(Data extracted from a collection)

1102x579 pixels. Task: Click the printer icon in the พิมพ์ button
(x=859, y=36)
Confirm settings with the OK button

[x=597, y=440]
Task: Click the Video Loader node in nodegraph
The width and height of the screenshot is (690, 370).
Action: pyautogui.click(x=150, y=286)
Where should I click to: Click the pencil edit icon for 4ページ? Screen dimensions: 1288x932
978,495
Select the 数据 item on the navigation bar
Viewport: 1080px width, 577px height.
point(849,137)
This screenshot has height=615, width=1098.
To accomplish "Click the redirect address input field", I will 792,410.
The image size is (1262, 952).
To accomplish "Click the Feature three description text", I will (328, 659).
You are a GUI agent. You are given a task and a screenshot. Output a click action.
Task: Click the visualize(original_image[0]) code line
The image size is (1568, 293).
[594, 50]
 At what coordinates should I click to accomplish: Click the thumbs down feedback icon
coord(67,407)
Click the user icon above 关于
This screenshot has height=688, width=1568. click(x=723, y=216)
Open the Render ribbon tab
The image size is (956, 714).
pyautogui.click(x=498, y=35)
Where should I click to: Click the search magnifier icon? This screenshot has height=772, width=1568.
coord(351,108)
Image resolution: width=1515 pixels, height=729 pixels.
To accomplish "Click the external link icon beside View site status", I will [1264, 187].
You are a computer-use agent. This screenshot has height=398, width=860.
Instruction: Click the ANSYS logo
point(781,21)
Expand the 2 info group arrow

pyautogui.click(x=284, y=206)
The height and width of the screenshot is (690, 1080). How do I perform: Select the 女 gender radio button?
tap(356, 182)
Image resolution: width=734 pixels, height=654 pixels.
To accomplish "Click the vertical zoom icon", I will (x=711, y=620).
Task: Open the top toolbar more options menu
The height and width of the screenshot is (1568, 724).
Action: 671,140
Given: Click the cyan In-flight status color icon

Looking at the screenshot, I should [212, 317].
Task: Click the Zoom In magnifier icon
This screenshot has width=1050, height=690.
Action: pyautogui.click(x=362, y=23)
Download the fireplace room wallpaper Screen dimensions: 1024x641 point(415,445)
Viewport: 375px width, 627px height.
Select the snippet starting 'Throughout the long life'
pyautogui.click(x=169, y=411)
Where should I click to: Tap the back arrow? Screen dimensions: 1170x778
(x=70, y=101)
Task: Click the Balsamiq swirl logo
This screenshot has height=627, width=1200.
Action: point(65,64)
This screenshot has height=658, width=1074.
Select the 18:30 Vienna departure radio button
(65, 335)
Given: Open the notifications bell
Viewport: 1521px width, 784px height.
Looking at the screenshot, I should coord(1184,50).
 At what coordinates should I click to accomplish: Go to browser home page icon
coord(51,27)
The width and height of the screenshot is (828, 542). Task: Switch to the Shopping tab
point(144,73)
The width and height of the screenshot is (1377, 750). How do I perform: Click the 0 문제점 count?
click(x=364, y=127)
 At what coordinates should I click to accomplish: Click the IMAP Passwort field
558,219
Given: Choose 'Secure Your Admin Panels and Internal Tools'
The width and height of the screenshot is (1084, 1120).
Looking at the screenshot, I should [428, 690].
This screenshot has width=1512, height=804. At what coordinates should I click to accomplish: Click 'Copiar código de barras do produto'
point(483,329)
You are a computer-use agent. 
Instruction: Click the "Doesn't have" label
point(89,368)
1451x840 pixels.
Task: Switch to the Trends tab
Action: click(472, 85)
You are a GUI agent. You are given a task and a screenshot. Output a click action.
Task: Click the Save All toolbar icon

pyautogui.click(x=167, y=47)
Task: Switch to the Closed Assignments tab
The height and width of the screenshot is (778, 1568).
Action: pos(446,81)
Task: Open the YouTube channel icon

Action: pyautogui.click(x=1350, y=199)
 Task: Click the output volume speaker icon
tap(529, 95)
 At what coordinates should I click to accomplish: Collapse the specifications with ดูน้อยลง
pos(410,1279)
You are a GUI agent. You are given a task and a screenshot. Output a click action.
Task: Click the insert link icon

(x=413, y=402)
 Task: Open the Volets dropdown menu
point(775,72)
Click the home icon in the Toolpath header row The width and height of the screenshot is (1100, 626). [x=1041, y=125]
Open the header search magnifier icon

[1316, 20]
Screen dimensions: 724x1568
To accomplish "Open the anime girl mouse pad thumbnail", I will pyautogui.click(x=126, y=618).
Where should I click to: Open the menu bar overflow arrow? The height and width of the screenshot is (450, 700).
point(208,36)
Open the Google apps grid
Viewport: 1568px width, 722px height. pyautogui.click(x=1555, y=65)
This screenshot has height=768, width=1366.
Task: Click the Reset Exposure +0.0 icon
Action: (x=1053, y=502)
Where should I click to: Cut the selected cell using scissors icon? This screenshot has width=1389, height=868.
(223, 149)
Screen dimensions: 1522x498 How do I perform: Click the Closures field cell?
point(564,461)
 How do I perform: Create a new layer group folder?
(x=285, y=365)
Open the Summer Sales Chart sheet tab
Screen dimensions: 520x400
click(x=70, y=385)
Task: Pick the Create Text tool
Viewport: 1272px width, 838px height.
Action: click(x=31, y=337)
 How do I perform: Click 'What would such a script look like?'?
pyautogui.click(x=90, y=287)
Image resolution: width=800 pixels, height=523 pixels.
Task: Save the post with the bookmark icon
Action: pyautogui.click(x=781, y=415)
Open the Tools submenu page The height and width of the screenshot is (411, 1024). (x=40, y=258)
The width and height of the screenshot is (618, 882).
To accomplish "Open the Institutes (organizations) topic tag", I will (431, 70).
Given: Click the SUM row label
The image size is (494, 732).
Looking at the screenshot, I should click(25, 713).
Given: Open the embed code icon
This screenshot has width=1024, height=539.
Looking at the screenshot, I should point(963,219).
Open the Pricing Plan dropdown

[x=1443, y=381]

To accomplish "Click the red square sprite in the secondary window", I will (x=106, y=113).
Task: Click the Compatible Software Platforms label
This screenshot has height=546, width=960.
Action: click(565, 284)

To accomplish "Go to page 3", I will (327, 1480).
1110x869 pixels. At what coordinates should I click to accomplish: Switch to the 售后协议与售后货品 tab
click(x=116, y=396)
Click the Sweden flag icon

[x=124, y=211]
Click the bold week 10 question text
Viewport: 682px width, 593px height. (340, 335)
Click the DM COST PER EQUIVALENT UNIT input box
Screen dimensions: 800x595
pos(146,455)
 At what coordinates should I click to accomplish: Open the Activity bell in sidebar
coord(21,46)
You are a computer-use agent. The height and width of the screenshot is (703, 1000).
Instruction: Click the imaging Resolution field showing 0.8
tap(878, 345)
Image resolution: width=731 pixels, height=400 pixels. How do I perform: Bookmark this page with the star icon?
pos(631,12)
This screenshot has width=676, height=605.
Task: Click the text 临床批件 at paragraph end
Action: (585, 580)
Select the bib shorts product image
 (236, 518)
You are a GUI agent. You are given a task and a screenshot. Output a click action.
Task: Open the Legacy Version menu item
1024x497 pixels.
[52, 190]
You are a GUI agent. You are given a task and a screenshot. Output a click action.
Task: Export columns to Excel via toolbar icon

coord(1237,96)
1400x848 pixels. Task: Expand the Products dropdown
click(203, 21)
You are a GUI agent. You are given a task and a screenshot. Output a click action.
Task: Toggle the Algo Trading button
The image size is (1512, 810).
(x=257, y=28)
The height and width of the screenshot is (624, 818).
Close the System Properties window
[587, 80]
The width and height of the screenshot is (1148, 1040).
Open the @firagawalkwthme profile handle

Activity.
What is needed is every line of the records that contains the word "code".

Solution to this task.
Task: Click the visualize(original_image[0]) code line
Given: Open the embed code icon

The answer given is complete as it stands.